Federal Stafford student loans doubled on July 1, from 3.4 percent to 6.8 percent, after Congress failed to extend a 2007 law that previously cut rates. The law expires today.
This increase will affect an estimated 7.4 million university students and cost them an additional $2,600. The soaring debt could leave college students with a ball and chain on their economic freedom that may make it difficult to buy a house and start families.
Student debt has disproportionately affected African-American student loan borrowers: 27 percent of Black bachelor’s degree recipients compared to 16 percent of white degree holders have high student loan debt, according to a 2010 College Board study. High debt is considered an amount over $30,500.
Congress may reach a new deal toward the end of the summer, but this may be unlikely.
NBC News reports:
"It is possible for them to make a retroactive change, but only if the loans have not yet been disbursed," says Mark Kantrowitz, senior vice president and publisher of Edvisors.com. "So they could make a retroactive change if the US Department of Education delays the disbursement. But I doubt Congress will reach an agreement after July 1, as they are still too far apart."
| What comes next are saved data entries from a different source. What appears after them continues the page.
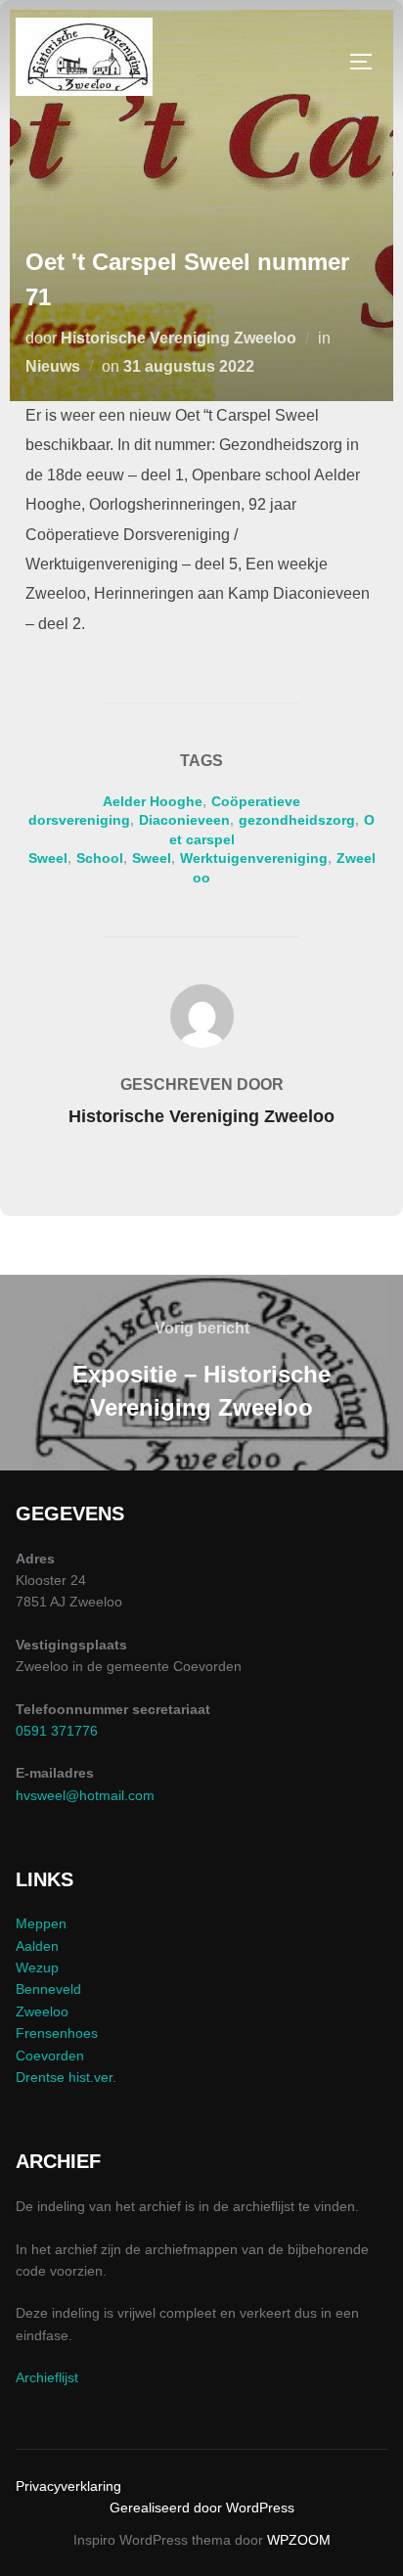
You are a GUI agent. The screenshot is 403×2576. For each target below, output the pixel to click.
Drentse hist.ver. (66, 2077)
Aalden (37, 1946)
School (99, 858)
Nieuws (52, 366)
More than 7 million undergraduates receive subsidized Stafford loans, for which the federal government pays the interest while the students are enrolled in school.
But the nation's student debt crisis affects so many more.
More than 38 million Americans have student loan debt, totaling nearly $1 trillion, a staggering number that has quadrupled in 10 years and keeps rising. Student loan debt now surpasses credit card and auto loan debt in this country — and it's only expected to get worse before it gets better.